[GIVEN TEXT]

In this post, we are exploring the world of handling exceptional cases in numerical computations. We will focus only on the initial example of adding up a list of numbers as even this simple example comes with more than enough edge cases.

Obviously, when we talk about edge cases in arithmetic on a computer, “numerical overflows” are the first thing most people will think of. Since most hardware only supports fixed-size values for the arithmetic operation, there is always a limit to the numbers the hardware can represent. Most CPU architectures support only up to 64-bit integers in their registers, for example.

For integers, overflow happens when you add two numbers where the sum is larger than the largest supported integer or lower than the smallest supported integer. For 8-bit twos-complement signed integers, all of these operations result in integer overflow: 127 + 1, -100 - 29, -100 + (-29), 100 * 2, -128 / -1.

Basically all relevant hardware uses twos-complement integers and handles integer overflow by “wrapping” the result into the supported range of values. This can often lead to surprising results, e.g., 127 + 1 = -128, -100 - 29 = 127, -128 / -1 = -128.

For IEEE floating point numbers, overflows are handled differently. The result of 2e38 + 2e38 does not fit into a 32-bit float but floating point operations do not wrap like integer operations. Instead, depending on the hardware and configuration, this operation results in the special “infinity” value.

Since multiplication with values between zero and one leads to a smaller result but the precision of float values is obviously limited, arithmetic with float values also has an additional edge case: If you calculate 1e-38 * 1e-8, for example, the result is exactly zero. So, multiplication of two non-zero numbers can lead to a zero result. This behavior is usually called “underflow” (not to be confused with overflow of negative integers!) and can easily lead to unexpected results or even program crashes if you then divide by zero.

[DATA PROVIDED]
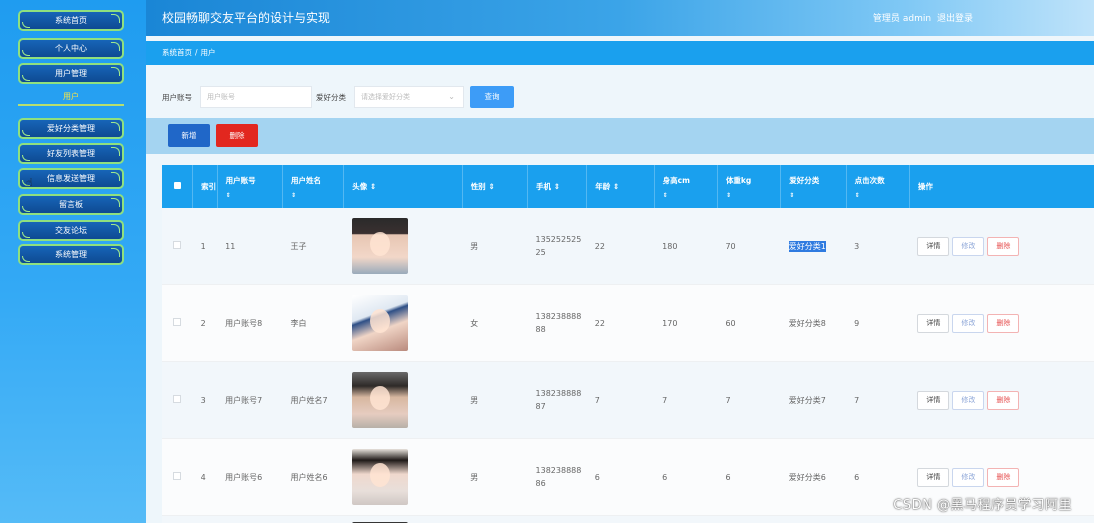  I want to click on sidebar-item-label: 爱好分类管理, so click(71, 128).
* * *
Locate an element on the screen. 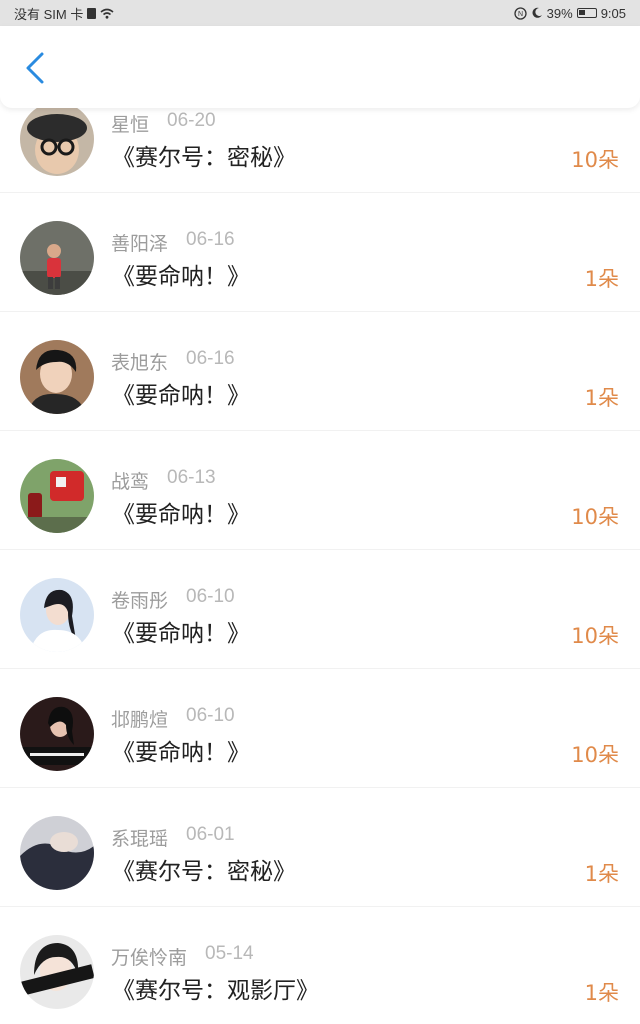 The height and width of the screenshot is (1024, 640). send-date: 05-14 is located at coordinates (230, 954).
* * *
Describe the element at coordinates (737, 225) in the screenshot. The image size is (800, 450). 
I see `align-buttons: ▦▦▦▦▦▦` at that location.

[THINGS TO DO]
1 – List every arithmetic operation that the overflow text says results in integer overflow for 8-bit twos-complement signed integers.
2 – In the overflow text, write out the passage starting with "For IEEE floating" and going on through "divide by zero.", replacing "configuration" with "settings".
3 – Answer these questions from the overflow text:
(a) Up to what integer size do most CPU architectures support in their registers?
(b) What special value can the float operation 2e38 + 2e38 produce?
(c) What is the result of calculating 1e-38 * 1e-8?

[PROBLEM SOLUTIONS]
1 –
127 + 1
-100 - 29
-100 + (-29)
100 * 2
-128 / -1

2 –
For IEEE floating point numbers, overflows are handled differently. The result of 2e38 + 2e38 does not fit into a 32-bit float but floating point operations do not wrap like integer operations. Instead, depending on the hardware and settings, this operation results in the special “infinity” value.

Since multiplication with values between zero and one leads to a smaller result but the precision of float values is obviously limited, arithmetic with float values also has an additional edge case: If you calculate 1e-38 * 1e-8, for example, the result is exactly zero. So, multiplication of two non-zero numbers can lead to a zero result. This behavior is usually called “underflow” (not to be confused with overflow of negative integers!) and can easily lead to unexpected results or even program crashes if you then divide by zero.

3 –
(a) 64-bit integers.
(b) The special "infinity" value, depending on the hardware and configuration.
(c) Exactly zero.